Pecan pie was one of our all time favorites but it was often a hit or miss recipe. Sometimes it turned out perfect but most of the time we had pecan “soup”, which we still loved. Mama laughed along with us as we called it that and she would joke about it as she dished it out into bowls instead of saucers. A friend gave her this recipe when I was a young teen, though, and she announced that Sunday that we were not going to have pecan soup anymore, but pecan pie. Ever since then, its been perfect every single time. Although I’d be lying if I said I didn’t miss those good old days of Mama dishing pie out into a bowl…

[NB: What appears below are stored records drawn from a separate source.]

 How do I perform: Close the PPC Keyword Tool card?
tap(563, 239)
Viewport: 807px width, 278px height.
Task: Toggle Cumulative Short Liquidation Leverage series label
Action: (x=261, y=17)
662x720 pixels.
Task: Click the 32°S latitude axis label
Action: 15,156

Have you ever made pecan soup? Want to make the PERFECT pecan pie?
You’ll need: eggs, sugar, white corn syrup, margarine, pecans, an unbaked pie shell.
One of my reader’s made this pie using my mix in pan pie and said it was fabulous!

Melt butter in microwave.

In medium bowl, beat eggs well.
Blend in sugar with whisk.

Pour in corn syrup.

Pour in melted butter.

Whisk well.

Add pecans.


Pour entire contents into pie shell.

Place in COLD oven. Turn oven to 300 degrees and bake for one hour.

Pecan Pie

3 eggs
1 C sugar
1/2 C White Corn Syrup
3/4 stick margarine, melted
1 C chopped pecans
1 unbaked pie shell
In a medium bowl, beat eggs. Blend in the sugar. Stir in remaining ingredients, mixing well. Pour in pie shell and place in cold oven. Turn oven to 300 degrees. Bake 1 hour.
Mama says “This is the best pecan pie I have found. Guaranteed not to turn to pecan soup”.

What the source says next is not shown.